Ashwin, who recently hit a gutsy ton against England on a wicket where the world's best batsmen were struggling to get their feet in, can put New Zealand in trouble and if he isn't able to perform as he did a few months ago, the Indian pace battery might be in pressure according to Panesar.
"If Ashwin can get the left-handers out cheaply, I think New Zealand would be in trouble, if Ashwin can't then it would put more and more pressure on seamers. If he performs as he did in his country, India will be in a stronger position," Panesar said.
"We have a heatwave here and the weather is fantastic, I think the wicket will turn and India might go with two spinners. Also, Virat Kohli wants to get Ravindra Jadeja in the team," he added.
Panesar feels the concept of WTC is a great advertisement of Test cricket and the former spinner went on to term the summit clash as an encounter similar to arch-rivals India and Pakistan playing a Test match or the Ashes.
"I would like to see the match going to the fifth day, I think that would be a good advertisement for Test cricket and World Test Championship. I think it (best of three finals) can be the option as two best teams are playing against each other, it kind of has a similar effect as that of Test series between India and Pakistan or England and Australia," said Panesar.
"This could be the next series like this which the teams would be looking forward to as you don't have the home advantage here," he opined.
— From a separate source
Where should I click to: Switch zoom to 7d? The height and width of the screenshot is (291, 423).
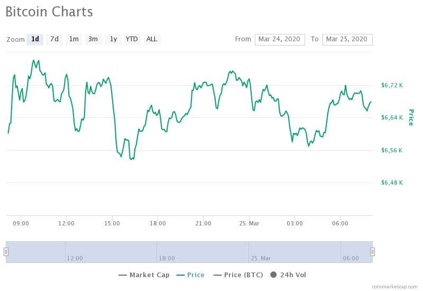click(x=54, y=39)
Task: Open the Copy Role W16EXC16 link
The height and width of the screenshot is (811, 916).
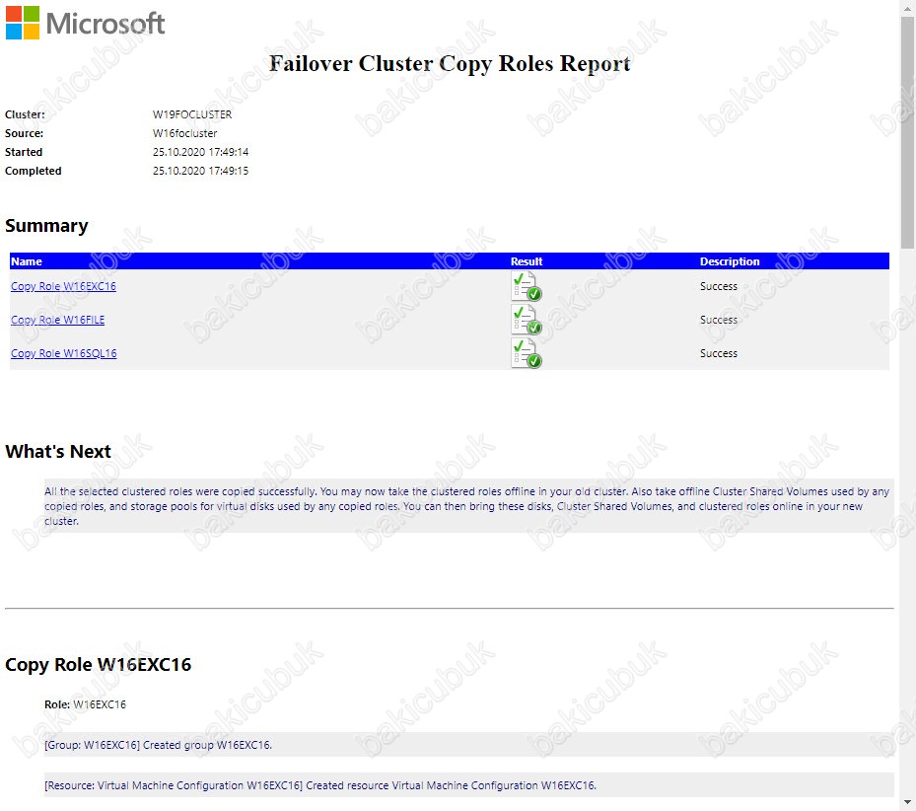Action: click(x=63, y=286)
When asked who would have played the WTC final if the tournament was introduced prior to 2010, Panesar confidently replied, "Probably Australia and England."
Ollie Robinson was on Sunday suspended by England and Wales Cricket Board (ECB) from all international cricket pending the outcome of a disciplinary investigation following the tweets he posted in 2012 and 2013.
The former England spinner agreed with the decision of the ECB, he also floated a piece of advice for Robinson.
"ECB says cricket is for everyone, they stand against racism, they include diversity, they want people from diverse to be involved in cricket. So the ECB didn't have any option but to suspend him.
"I think the best will be, Ollie Robinson should say something about it rather than getting a statement from ECB or Sussex. Because if it comes from him people would listen. If there will be another statement people will say 'oh yeah he is hiding behind it," Panesar signed off.